1. The award stated that the original Agreement Form 16A was in error in that the claimant should have received $48 per week for ten weeks rather than the $40 stated in the approved agreement. The award then directed the employer to pay the claimant in a lump sum the $8 difference for each of the ten weeks. This was a modifying of the original approved agreement. As was stated in St. Paul Fire Ins. Co. v. Bridges, 106 Ga. App. 621, 622 ( 127 S.E.2d 699): "The board is an administrative body, having no jurisdiction beyond that granted to it by the provisions of the Workmen's Compensation Act. It has heretofore been held that the jurisdiction granted under the Act does not extend to the board power to vacate or set aside such an order, or to modify it in the absence of a `change of condition.'" This portion of the award was erroneous.

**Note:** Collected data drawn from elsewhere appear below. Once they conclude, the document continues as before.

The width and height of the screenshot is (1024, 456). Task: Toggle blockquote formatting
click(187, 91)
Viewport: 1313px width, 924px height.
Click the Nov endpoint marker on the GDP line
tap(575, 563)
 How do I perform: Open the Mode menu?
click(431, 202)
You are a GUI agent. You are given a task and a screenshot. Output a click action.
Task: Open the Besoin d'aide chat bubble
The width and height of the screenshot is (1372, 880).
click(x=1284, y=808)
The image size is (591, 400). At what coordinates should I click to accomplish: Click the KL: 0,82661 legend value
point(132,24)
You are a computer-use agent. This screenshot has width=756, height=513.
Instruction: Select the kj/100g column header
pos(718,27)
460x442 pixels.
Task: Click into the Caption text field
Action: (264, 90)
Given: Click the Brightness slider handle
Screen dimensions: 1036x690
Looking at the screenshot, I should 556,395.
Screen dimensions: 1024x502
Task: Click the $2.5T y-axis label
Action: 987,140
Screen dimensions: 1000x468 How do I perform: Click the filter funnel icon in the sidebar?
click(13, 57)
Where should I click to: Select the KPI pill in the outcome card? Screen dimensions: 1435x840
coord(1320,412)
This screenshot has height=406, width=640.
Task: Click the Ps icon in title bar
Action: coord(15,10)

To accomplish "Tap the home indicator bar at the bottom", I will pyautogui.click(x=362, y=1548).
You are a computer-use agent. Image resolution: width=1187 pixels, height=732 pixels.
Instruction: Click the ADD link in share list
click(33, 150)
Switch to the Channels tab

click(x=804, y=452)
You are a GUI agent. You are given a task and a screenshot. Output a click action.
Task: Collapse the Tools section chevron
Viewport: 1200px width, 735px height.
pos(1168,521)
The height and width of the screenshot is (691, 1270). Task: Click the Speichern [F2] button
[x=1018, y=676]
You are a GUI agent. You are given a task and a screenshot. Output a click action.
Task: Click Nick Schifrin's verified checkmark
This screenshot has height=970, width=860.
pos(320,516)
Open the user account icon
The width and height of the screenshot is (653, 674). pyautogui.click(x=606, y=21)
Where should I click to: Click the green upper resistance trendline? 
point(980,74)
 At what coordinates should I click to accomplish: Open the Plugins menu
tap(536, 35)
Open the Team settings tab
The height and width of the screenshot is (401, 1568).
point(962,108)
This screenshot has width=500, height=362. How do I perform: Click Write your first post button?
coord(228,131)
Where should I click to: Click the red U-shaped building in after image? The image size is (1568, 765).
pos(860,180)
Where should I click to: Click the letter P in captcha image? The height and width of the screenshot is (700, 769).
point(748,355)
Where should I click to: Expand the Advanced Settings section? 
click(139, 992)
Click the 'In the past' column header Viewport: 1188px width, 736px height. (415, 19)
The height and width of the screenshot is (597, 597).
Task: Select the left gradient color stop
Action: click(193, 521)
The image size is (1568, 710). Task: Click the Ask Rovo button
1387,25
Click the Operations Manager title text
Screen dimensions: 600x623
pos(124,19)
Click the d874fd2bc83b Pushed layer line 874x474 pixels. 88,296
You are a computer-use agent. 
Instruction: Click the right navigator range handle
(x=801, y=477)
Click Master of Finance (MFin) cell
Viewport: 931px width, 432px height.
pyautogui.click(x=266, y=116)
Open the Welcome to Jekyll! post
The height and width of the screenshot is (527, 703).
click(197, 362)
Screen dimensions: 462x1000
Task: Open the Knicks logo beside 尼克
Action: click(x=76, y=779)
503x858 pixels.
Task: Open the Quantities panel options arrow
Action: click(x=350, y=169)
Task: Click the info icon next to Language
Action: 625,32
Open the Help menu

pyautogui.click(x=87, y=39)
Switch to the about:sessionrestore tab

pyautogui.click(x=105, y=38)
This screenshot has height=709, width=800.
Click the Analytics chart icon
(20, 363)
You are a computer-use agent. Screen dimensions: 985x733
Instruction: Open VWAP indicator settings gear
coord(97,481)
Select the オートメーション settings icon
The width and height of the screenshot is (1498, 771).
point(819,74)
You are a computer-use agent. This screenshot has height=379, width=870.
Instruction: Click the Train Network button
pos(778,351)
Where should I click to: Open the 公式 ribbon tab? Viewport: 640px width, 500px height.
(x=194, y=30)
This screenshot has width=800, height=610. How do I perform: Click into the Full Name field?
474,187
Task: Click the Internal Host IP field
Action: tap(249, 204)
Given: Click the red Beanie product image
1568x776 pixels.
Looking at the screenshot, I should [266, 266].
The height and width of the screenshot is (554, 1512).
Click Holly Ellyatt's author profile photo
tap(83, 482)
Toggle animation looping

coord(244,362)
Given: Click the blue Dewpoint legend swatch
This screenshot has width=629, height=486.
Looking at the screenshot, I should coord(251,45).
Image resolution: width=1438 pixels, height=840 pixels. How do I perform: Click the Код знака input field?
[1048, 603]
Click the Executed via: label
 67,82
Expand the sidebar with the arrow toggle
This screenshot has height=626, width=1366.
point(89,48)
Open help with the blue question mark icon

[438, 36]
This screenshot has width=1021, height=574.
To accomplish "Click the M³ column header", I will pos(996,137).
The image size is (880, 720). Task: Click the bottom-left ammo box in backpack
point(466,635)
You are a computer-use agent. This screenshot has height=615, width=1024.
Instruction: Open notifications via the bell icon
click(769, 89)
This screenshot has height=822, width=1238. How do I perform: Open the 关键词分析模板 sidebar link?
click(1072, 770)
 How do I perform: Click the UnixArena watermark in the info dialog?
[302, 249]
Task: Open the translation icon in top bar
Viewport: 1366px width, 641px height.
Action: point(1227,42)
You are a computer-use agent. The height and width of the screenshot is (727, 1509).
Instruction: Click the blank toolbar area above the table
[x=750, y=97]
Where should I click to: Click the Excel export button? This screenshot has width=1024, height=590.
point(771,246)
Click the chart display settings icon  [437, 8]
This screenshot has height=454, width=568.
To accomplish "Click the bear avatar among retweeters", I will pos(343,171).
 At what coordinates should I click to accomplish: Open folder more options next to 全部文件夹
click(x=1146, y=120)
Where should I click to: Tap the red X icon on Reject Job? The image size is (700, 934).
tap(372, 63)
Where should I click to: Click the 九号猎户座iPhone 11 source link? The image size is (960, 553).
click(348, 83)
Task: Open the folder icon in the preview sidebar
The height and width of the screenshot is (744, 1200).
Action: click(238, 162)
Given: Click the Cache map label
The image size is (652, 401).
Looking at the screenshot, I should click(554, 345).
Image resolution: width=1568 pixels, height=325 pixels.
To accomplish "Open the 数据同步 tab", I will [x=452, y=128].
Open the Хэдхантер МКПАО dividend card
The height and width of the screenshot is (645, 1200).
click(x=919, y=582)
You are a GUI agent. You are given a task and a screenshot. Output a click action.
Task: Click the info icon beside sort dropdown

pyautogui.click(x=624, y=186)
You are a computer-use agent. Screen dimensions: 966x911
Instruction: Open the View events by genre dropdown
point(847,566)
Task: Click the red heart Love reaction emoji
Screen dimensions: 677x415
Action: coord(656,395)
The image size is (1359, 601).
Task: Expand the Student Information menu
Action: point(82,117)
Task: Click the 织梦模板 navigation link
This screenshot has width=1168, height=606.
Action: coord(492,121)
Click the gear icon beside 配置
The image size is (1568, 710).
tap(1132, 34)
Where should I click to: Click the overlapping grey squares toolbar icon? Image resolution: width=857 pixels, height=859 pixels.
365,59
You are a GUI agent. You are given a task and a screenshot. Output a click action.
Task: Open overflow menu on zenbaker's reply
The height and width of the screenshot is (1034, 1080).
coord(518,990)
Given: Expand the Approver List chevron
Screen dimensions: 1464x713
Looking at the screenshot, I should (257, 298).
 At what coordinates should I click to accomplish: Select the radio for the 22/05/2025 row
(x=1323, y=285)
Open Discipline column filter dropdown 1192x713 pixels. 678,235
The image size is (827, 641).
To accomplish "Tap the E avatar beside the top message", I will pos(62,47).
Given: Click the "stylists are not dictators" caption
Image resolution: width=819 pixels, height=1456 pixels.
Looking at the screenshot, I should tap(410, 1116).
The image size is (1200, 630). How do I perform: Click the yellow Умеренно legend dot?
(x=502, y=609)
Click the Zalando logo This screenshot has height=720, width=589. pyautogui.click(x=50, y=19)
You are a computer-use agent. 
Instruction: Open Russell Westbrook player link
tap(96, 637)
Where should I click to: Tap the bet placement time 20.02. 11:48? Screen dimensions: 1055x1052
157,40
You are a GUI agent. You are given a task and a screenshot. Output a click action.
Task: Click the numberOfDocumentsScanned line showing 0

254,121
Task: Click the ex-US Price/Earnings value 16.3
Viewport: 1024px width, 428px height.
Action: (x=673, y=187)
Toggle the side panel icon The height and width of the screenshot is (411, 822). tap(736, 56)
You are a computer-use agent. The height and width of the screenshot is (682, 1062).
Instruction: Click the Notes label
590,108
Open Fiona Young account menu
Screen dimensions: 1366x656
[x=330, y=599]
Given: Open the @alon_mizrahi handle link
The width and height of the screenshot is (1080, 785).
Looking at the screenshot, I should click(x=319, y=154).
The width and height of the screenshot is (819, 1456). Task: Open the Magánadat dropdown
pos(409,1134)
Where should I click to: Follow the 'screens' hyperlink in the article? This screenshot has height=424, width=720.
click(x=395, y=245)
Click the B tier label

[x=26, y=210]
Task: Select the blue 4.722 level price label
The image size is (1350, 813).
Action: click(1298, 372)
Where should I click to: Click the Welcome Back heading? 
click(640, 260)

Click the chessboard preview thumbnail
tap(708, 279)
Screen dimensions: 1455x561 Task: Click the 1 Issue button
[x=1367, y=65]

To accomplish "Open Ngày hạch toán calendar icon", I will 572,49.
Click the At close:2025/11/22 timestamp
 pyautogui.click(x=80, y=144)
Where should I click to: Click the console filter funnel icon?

2. The employer contends that because the Deputy Director stated that the purpose of the hearing was to determine the extent of disability to a specific member, the board was without authority to enter an award of a change in condition. With this contention we can not agree. While the writer feels that the board should be limited to the purpose for which the hearing was called, the provisions of the Workmen's Compensation Act required a different holding. Code Ann. § 114-709 (Ga. L. 1937, pp. 230, 233; 1937, pp. 528, 534; 1943, pp. 167-169; 1968, pp. 3, 7) provides in part: "Upon their own motion before judicial determination or upon the application of any party in interest on the ground of a change in condition, the State Board of Workmen's Compensation may, not later than two years from the date that the board is notified that the final payment of a claim has been made pursuant to a board order, review any award or any settlement made between the parties and approved by the board and, on such review, may make an award ending, diminishing or increasing the compensation previously awarded or agreed upon subject to the maximum or minimum provided in this Title, and shall immediately send to the parties a copy of the new award."
Therefore, the board having authority on its own motion to enter an award stating that a change in condition has taken place, it cannot be said that the deputy director's award exceeded the board's powers.
3. The order of the superior court was erroneous. The order affirmed in part and vacated in part the award of the Workmen's Compensation Board. Upon review of an award, the superior court only has the authority to affirm, reverse or in some cases remand to the board. American Cas. Co. v. Harris, 96 Ga. App. 720, 723 ( 101 S.E.2d 618).
This case is reversed with direction that the superior court remand the award to the State Board of Workmen's Compensation with direction that an award be entered in conformity with this opinion.
Judgment reversed with direction. Jordan, P. J., and Evans, J., concur.